Mayer estrutura sua encenação a partir da repressão como força motriz e da culpa como energia dramática. Em Tenente Seblon, a paixão pelo marinheiro Michel funciona como uma piada silenciosa que todos percebem, exceto aquele que a protagoniza. Já em Marginal Genet, o desejo não se oculta nem pede desculpas. Ele cobra, apanha, escreve e devolve a violência recebida em forma de literatura e desprezo. Se um grava para não enlouquecer, o outro escreve para dar sentido à própria ruína. Nenhum deles alcança redenção.
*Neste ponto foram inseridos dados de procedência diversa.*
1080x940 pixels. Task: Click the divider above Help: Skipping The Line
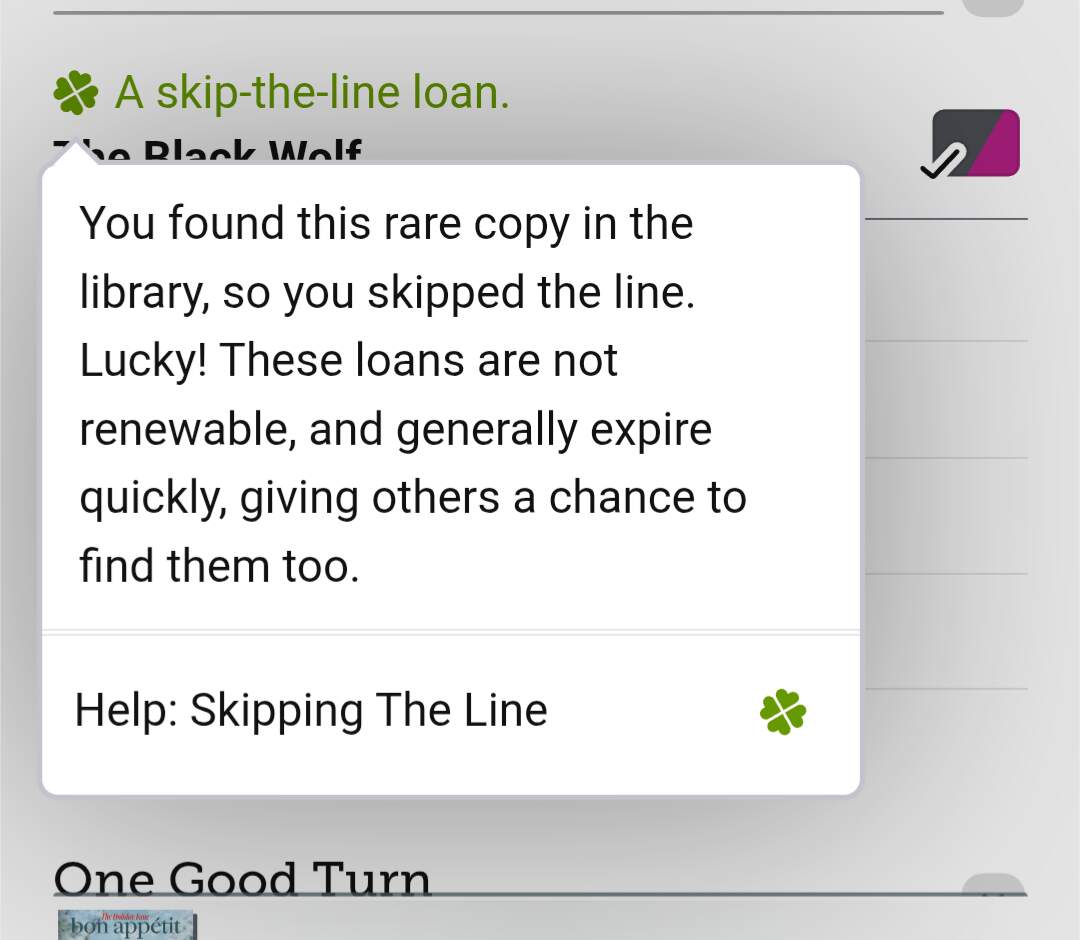pyautogui.click(x=451, y=633)
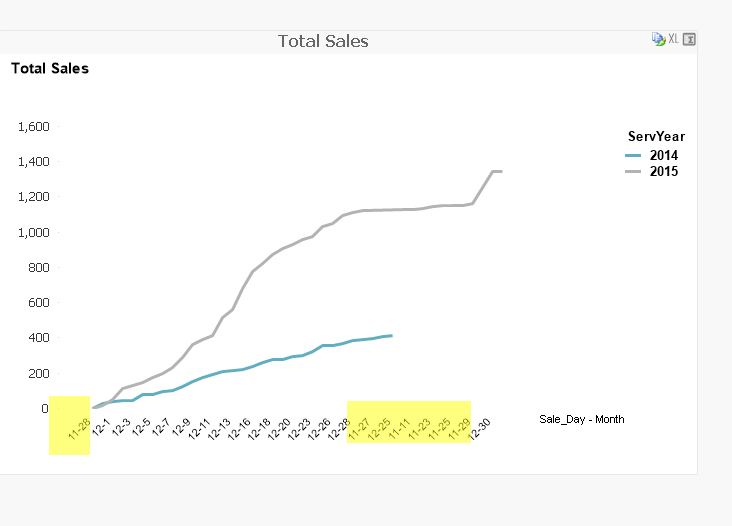Click the bold Total Sales chart title
The width and height of the screenshot is (732, 526).
click(x=50, y=69)
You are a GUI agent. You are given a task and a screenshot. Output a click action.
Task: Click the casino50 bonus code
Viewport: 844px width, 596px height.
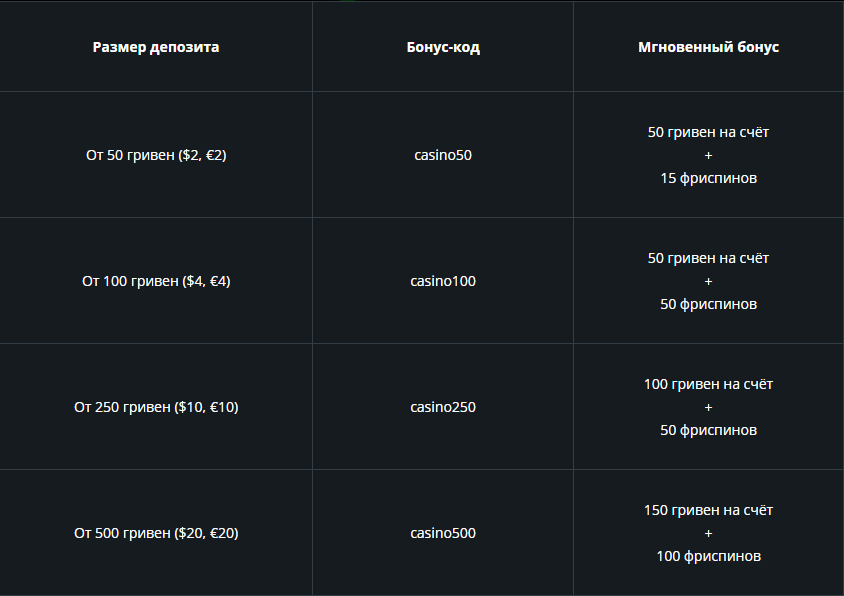coord(443,155)
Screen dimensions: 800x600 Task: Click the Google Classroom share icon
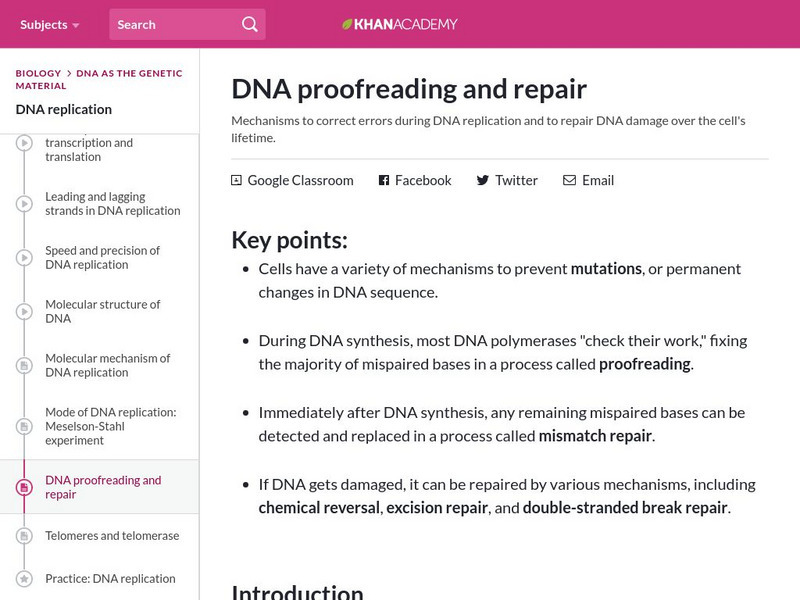click(236, 180)
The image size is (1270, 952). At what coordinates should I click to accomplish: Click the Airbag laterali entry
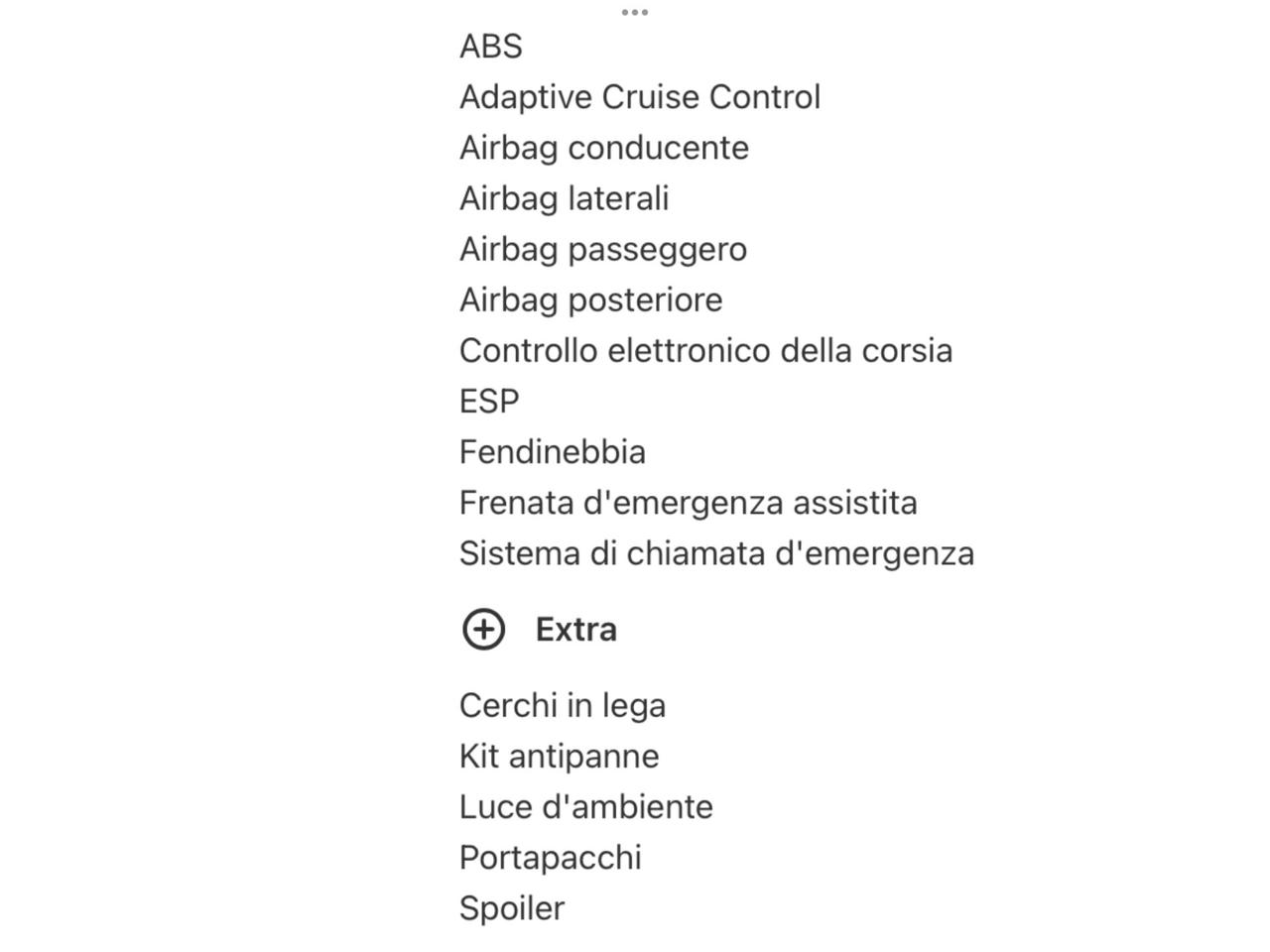(x=564, y=197)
O elenco sustenta essa engrenagem com uma seriedade quase agressiva, o que intensifica tanto o humor quanto a crueldade da cena. Vinícius Moizés constrói um personagem que oscila entre a fragilidade institucional e a hostilidade afetiva, como alguém que troca de uniforme em um espaço impróprio, instável e precário. Thiago Brugger apresenta um Genet invasivo, sem concessões ao afeto ou à diplomacia. Ele ocupa o espaço, senta-se confortavelmente e julga a vida alheia com discursos extensos e cortantes. Ao redor deles, marinheiros, amantes e cúmplices formam um cabaré emocional que gira de maneira desordenada, iluminando o conflito e colidindo sem aviso.

Ao final, as duas peças compõem uma tese não autorizada sobre poder, desejo e a estupidez estrutural de quem acredita ser possível viver sem assumir aquilo que insiste em pulsar. Tenente Seblon deposita fé na hierarquia; Marginal Genet, no crime como forma de aprendizado. Ambos descobrem que não há armário, farda ou marginalidade capazes de ocultar o essencial. O riso que emerge desse reconhecimento não oferece conforto. Trata-se de um riso nervoso, desconfortável, que denuncia a identificação involuntária do espectador com aquilo que vê em cena.
Se o resultado parece excessivo, é porque Genet jamais foi adepto da contenção. Mayer articula os dois textos e entrega um espetáculo que não busca aplausos conciliadores. O que se exige do público é mais incômodo: desligar o gravador interno, abandonar a pose de normalidade e encarar, sem disfarces, o que realmente sentiu diante do que acabou de assistir.